Population Growth and Providing Opportunity for All
The population of the College’s four-county service district has grown 64% since 1980, expanding from under a million residents to more than 1.6 million in 2018. The larger Columbus Metropolitan Statistical Area has a population of more than 2 million according to 2017 census estimates. The region has flourished economically—per capita income growth (not adjusted for inflation) in the Columbus MSA was 25% between 2010 and 2016, leading the state and outperforming the nation as a whole.
At the same time, the growing gap between the proportion of jobs requiring the workforce training and credentials delivered by the College and the proportion of Central Ohioans who are prepared for those jobs is troubling. As population growth accelerates—the Mid-Ohio Regional Planning Commission estimates that the region will reach 3 million people by 2050—Central Ohio will suffer without aggressive efforts to provide opportunity to all by expanding access to affordable, in-demand workforce education and training, and high-quality, debt-free pathways to bachelor’s degrees.

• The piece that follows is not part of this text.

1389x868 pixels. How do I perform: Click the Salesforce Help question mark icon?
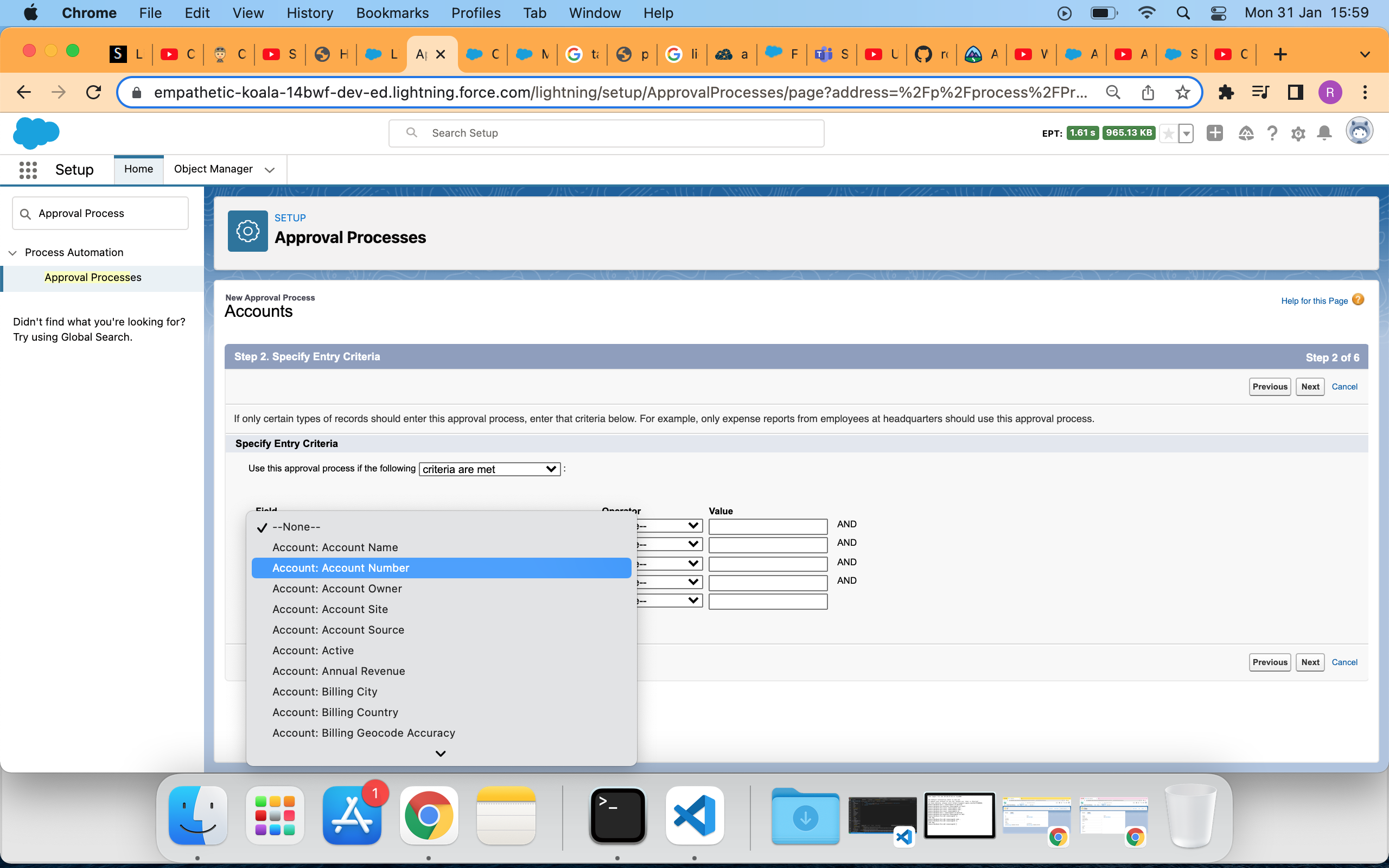pyautogui.click(x=1272, y=133)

A Plan to Fulfill Our Promise
In most respects, Columbus State is ideally positioned for this moment—academic programs are informed by greater employer engagement than at any point in the College’s history, and a relentless focus on affordability and student success puts meaningful, employable credentials in reach for students and families that stand to benefit most. But maximizing opportunities for students and fueling industry growth are not possible in mid-20th Century buildings with outdated technology.
The Educational Facilities and Technology Plan—adopted by the Board of Trustees at its September 2019 meeting—outlines recommendations for a comprehensive overhaul of Columbus State’s aging and outdated teaching facilities, infrastructure, technology, and physical plant. It builds upon the 2013 Master Plan, the comprehensive facilities and ADA assessments in 2017, and the most recent six-year capital plan submitted to the State. The College expects to implement this plan—which would be funded by a variety of sources—over a ten-year period, dramatically accelerating its positive impact on students, families, and the regional economy in the process.

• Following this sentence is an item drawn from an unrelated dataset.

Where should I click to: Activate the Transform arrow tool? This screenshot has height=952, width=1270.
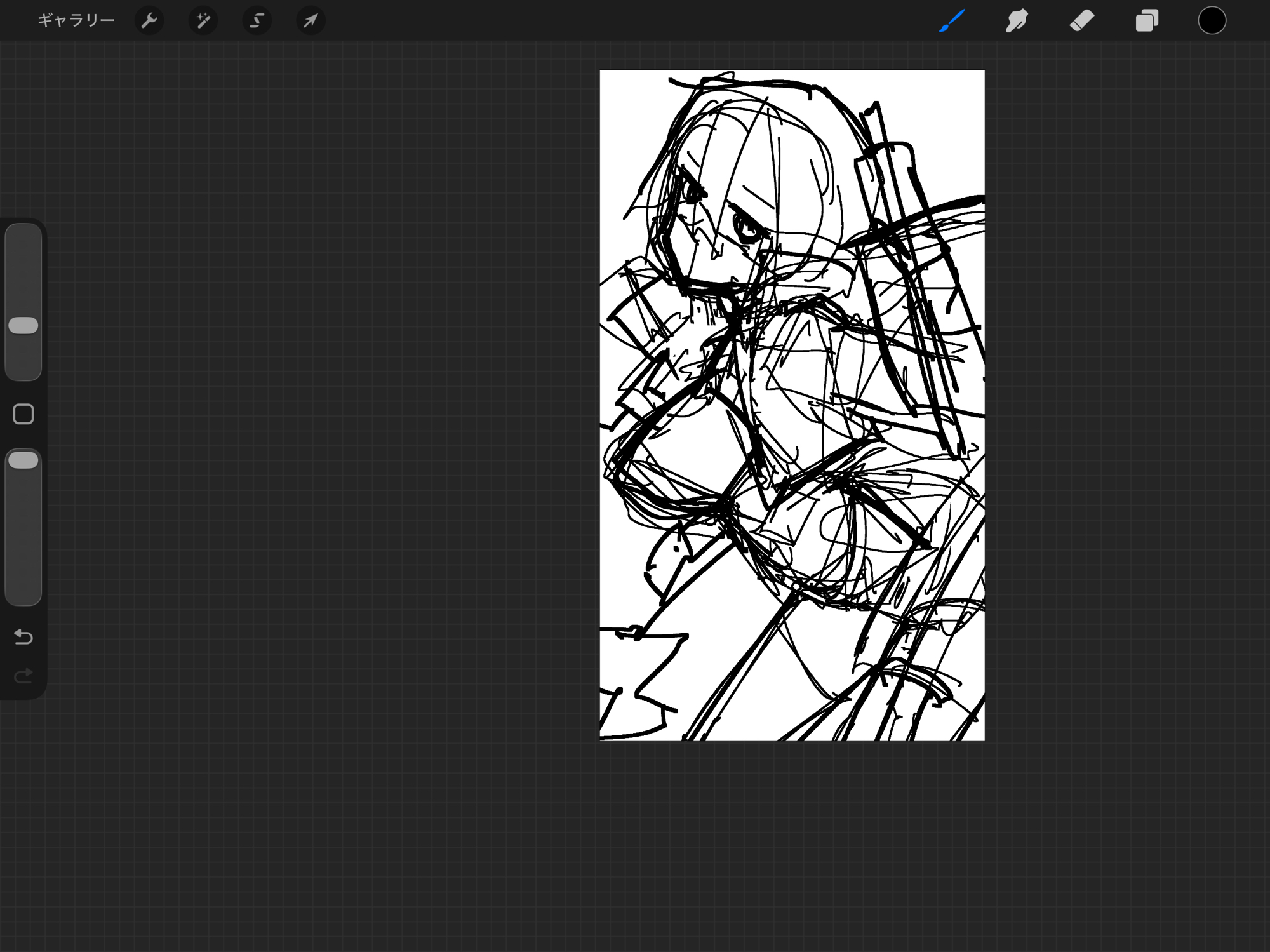[x=311, y=21]
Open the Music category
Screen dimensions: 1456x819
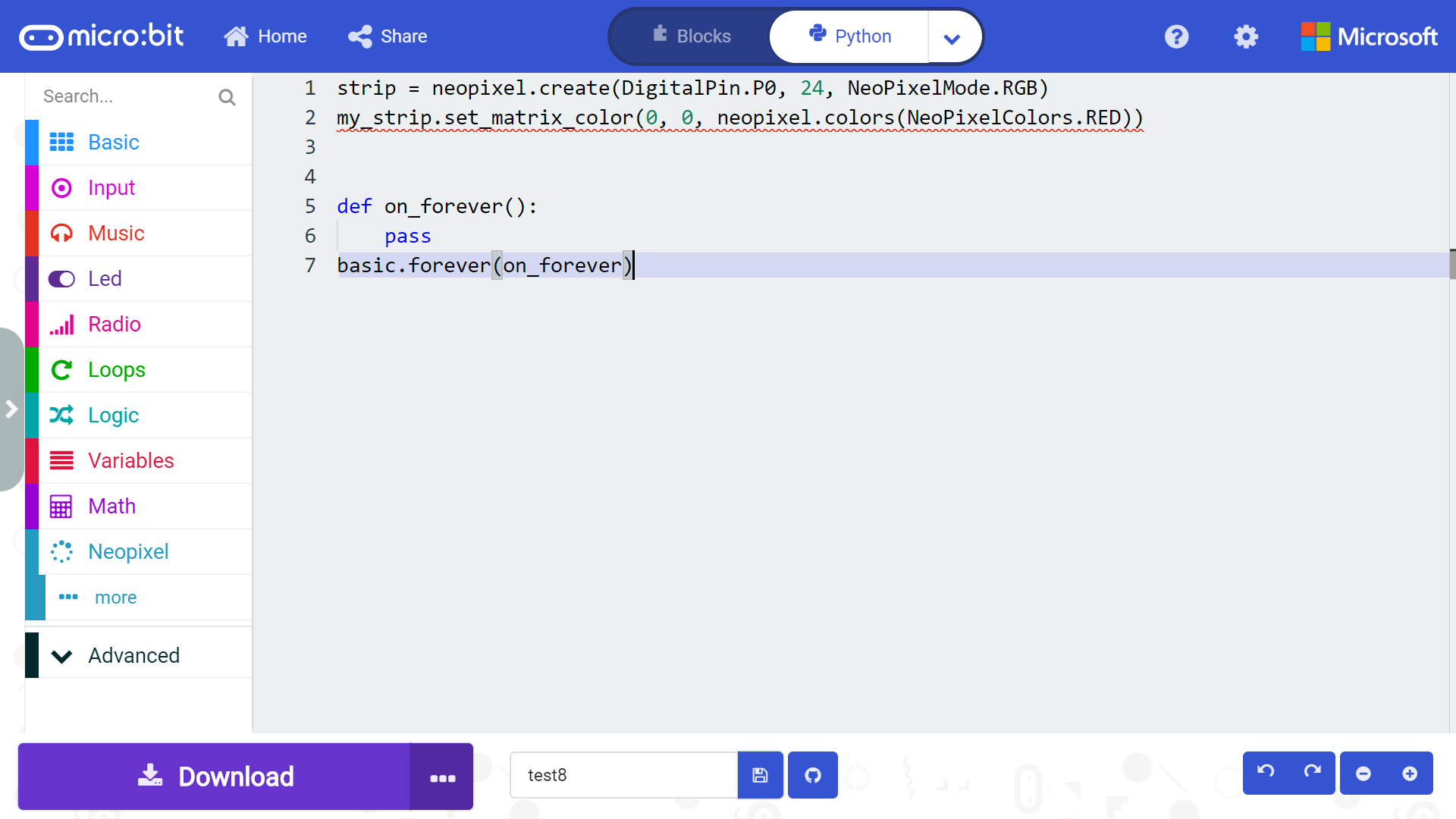116,233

On November 21, 2019, the College’s Board of Trustees voted to approve a Resolution to Proceed, the final step on the path to approving plans to put a bond issue on the March 2020 Franklin County primary ballot. If approved by voters, the bond issue would generate $300 million in funding to allow the College to pursue many of the classroom, laboratory, and technology improvements described in the Educational Facilities and Technology Plan.